**SELECTED PASSAGE**
★ ★ ★

Double whammy of surging municipal arrears and tariff shortfalls would put paid to planned capex and further unbundling, utility warns

Eskom CEO Dan Marokane. Picture: FREDDY MAVUNDA
Eskom CEO Dan Marokane. Picture: FREDDY MAVUNDA

Eskom has warned that unpaid municipal bills and an inadequate tariff trajectory would create a funding gap of more than R550bn within five years, a dual shock that threatens to swamp cash flows, scuttle plans to commercialise the power utility’s distribution arm and roll back the gains it notched up this year. 

The utility warned that municipal arrears could top R329bn by 2030, while the National Energy Regulator of SA’s latest decision on tariff increases — the so-called multiyear price determination — would leave it with a shortfall of about R250bn.

The two-headed problem has cast a pall over Eskom’s earnings report, which shows the company turned a profit for the first time since 2017 as tariff increases, a tax rebate and savings on diesel costs saw its ebitda margin (the proportion of revenue converted into core profit) almost double to 30% in the 12 months to end-March. 

The company delivered profit before tax of R24bn as a combination of reduced reliance on costly diesel-fired open-cycle gas turbines and improved coal-fired plant availability trimmed the diesel bill by R16bn. 

The performance prompted the management to pledge more than R320bn in capital expenditure over the next five years, a sum that could reshape investment flows in the SA energy sector. 

Municipal headache persists

Still, much of the shine rests on a one-off SA Revenue Service fuel levy rebate. Strip that out and Eskom’s “normalised” profit shrinks to almost R12bn, a healthy number but one vulnerable to collection shortfalls at municipalities, Eskom’s biggest customers. 

“As it is, the path of municipal debt growth, unless it is stymied, is going to undo the positive impact of the National Treasury debt relief package,” CEO Dan Marokane said in an interview.

Municipal arrears rose to R95bn from R75bn, and at that pace the more than R230bn relief package would be dwarfed within the decade and swamp Eskom’s cash flows, CFO Calib Cassim said. Eskom had reclassified almost R12bn in billed revenue as doubtful, a R3bn increase from a year earlier, Cassim added.

“This is a systemic challenge that requires an intergovernmental approach. Unless we can find a sustainable solution to this issue, municipal arrears debt is estimated to grow to over R300bn by [the 2030 financial year],” Cassim said.

“Simply put, we cannot carry the financial burden posed by municipalities any longer without placing Eskom’s broader financial sustainability and operations at serious risk.”

★ ★ ★

**DATA SHOWN**
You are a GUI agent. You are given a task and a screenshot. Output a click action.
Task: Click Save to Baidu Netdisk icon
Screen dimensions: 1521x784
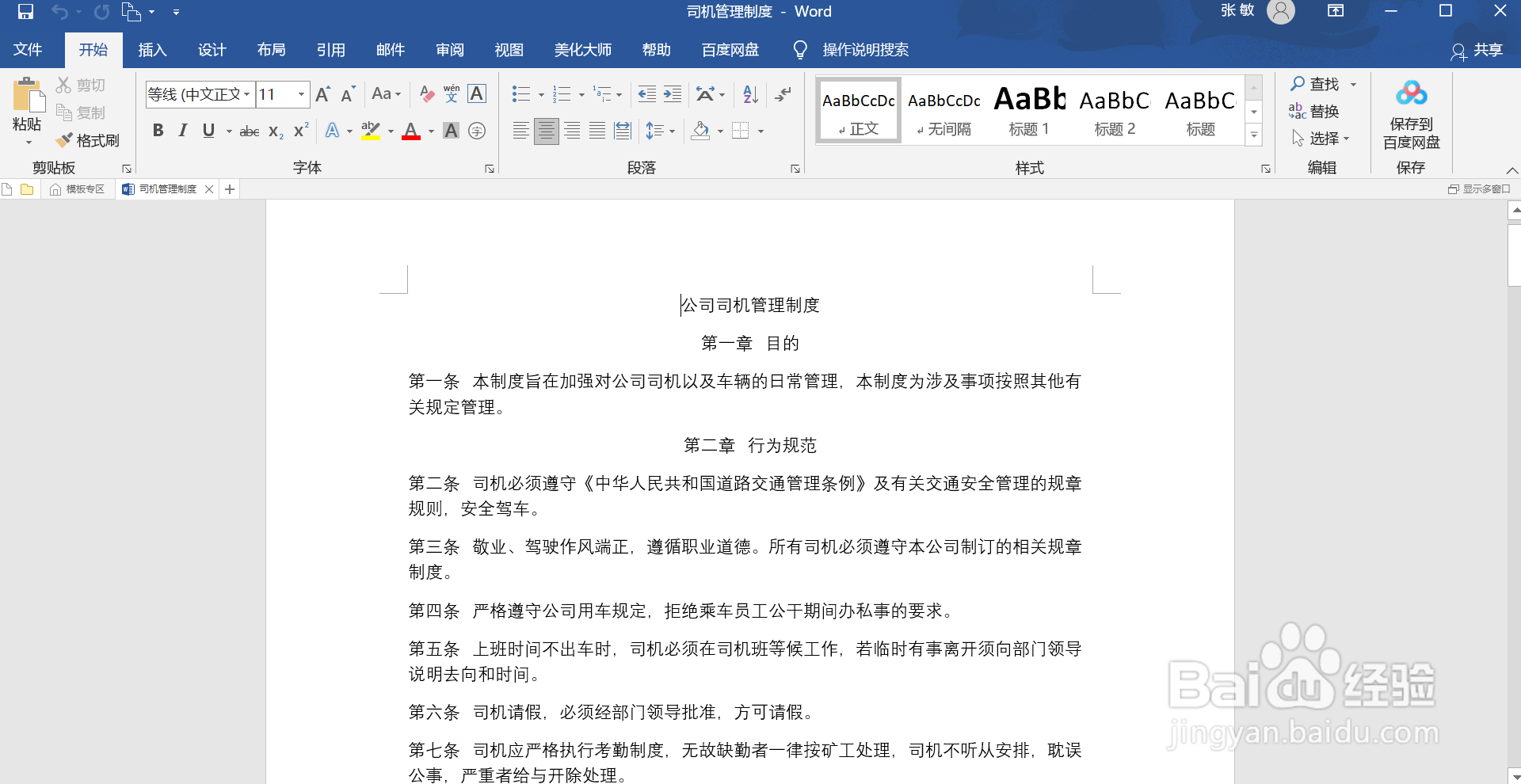point(1411,111)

★ ★ ★

**THE TASKS**
a – Answer these questions from the Eskom article:
(i) By how much was the diesel bill trimmed?
(ii) What did municipal arrears rise to, and from what amount?
(iii) How much capital expenditure did management pledge over the next five years?
b – Can you quote the Eskom article between "Municipal arrears rose" and "earlier, Cassim added.", inclusive?
The data is separate material, unrelated to the Eskom article.

**EXPECTED RESPONSES**
a –
(i) R16bn
(ii) R95bn, from R75bn
(iii) More than R320bn

b –
Municipal arrears rose to R95bn from R75bn, and at that pace the more than R230bn relief package would be dwarfed within the decade and swamp Eskom’s cash flows, CFO Calib Cassim said. Eskom had reclassified almost R12bn in billed revenue as doubtful, a R3bn increase from a year earlier, Cassim added.